The rest of the issues are mostly x86 (and a bit of arm and aarch64)
specific code that's scattered about. I think these are mostly just
cutting corners instead of doing the right way, but maybe there are
places here where we need to wire in target hooks.

For now I'm considering clang out of scope, but being able to tell which
target an intrinsic is for should also pretty easily clean it up too -
other than a couple of references to ppc.altivec in CGExprScalar and a
strange use of an x86 intrinsic in generic looking EH code, it's all
confined to CGBuiltin.cpp and split up by target anyway.

intrinsics-generic-v-target.patch (12.8 KB)

Yes, yes, a thousand times yes. Please do this.

-Jim

+1, I have been wondering about that for a long time…

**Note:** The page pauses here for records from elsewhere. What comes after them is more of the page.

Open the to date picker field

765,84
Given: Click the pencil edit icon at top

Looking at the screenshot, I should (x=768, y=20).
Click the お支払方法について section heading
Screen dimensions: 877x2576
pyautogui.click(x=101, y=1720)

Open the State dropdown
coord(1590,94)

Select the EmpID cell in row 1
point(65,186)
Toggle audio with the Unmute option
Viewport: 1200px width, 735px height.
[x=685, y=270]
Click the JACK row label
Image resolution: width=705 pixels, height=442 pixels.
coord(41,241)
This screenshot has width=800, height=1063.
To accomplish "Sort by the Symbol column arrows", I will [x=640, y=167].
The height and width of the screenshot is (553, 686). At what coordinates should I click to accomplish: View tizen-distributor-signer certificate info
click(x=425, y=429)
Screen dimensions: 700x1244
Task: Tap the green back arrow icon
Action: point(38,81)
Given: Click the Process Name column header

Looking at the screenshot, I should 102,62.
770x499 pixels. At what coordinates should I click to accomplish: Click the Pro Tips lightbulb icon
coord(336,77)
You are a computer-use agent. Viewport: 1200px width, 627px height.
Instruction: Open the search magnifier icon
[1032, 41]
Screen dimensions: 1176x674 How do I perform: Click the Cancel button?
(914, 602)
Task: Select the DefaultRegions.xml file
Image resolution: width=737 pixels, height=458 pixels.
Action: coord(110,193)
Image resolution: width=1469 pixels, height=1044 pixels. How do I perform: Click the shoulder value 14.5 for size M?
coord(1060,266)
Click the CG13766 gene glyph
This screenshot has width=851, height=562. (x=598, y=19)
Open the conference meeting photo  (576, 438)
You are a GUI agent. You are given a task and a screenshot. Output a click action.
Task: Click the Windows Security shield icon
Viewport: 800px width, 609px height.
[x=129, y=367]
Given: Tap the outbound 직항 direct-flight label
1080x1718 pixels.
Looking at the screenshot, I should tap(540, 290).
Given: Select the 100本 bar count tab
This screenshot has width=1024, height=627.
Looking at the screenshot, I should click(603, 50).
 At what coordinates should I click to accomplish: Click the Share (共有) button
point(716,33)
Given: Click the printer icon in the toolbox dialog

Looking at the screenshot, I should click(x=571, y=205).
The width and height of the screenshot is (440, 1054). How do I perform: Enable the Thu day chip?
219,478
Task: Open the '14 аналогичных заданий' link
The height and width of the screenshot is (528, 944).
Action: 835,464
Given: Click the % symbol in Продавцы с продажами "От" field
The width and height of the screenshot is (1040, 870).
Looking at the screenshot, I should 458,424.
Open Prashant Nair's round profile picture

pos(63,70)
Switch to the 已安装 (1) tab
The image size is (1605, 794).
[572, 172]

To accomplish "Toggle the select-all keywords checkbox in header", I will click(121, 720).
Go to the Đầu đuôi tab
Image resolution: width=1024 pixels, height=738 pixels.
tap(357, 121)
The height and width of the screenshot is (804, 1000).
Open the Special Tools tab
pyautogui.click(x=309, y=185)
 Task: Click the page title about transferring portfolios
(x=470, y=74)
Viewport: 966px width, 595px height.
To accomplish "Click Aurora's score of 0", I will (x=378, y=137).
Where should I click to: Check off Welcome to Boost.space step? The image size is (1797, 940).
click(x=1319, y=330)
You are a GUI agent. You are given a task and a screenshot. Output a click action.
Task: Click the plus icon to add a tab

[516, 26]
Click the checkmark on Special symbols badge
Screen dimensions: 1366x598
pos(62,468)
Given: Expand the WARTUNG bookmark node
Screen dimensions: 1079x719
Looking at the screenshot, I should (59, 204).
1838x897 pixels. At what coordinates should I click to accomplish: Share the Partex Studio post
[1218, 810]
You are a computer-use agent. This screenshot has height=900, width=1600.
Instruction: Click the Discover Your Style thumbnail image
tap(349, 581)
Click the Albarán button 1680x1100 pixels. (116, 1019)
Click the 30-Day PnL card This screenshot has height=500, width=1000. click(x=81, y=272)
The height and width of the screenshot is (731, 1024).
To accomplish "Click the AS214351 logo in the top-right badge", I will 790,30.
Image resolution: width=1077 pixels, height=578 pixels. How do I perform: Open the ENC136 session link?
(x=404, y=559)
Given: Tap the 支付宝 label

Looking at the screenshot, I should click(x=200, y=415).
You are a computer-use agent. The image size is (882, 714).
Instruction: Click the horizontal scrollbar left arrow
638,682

So that makes it a 1001 times yes :wink:

From: "Mehdi Amini via llvm-dev" <llvm-dev@lists.llvm.org>
To: "Jim Grosbach" <grosbach@apple.com>
Cc: "llvm-dev" <llvm-dev@lists.llvm.org>
Sent: Thursday, July 14, 2016 5:10:39 PM
Subject: Re: [llvm-dev] Let's stop using target specific intrinsics in generic code

+1, I have been wondering about that for a long time…

So that makes it a 1001 times yes :wink:

+1

Wiring up target hooks might be difficult in ConstantFolding, but I imagine you can just move the logic for the few SSE/SSE2 intrinsics there into InstCombine without any significant problems.

-Hal

There are a few places in llvm's generic codegen that refer to target
specific intrinsics. This is bad layering and we shouldn't do it. It
also means that if we don't build a target we still have to support all
of it's intrinsics and other such annoyances.

The main violator of this is InstCombineCalls - I'd like to push this
into the targets, and just have a case that says "if this is target
specific, call into the target specific library". See below for a patch
that starts to go in that direction by making it easier to tell between
generic and target specific intrinsics.

The other place that this comes up in multiple targets is
AutoUpgrade.cpp, which is kind of special. It probably makes sense to
change these to use intrinsic names instead of IDs - it's probably
overkill to do target specific intrinsic upgrading libraries.

The rest of the issues are mostly x86 (and a bit of arm and aarch64)
specific code that's scattered about. I think these are mostly just
cutting corners instead of doing the right way, but maybe there are
places here where we need to wire in target hooks.

This sounds great! Its been a wart for a while now.

For now I'm considering clang out of scope, but being able to tell which
target an intrinsic is for should also pretty easily clean it up too -
other than a couple of references to ppc.altivec in CGExprScalar and a
strange use of an x86 intrinsic in generic looking EH code, it's all
confined to CGBuiltin.cpp and split up by target anyway.

Aww. Still a better place than before.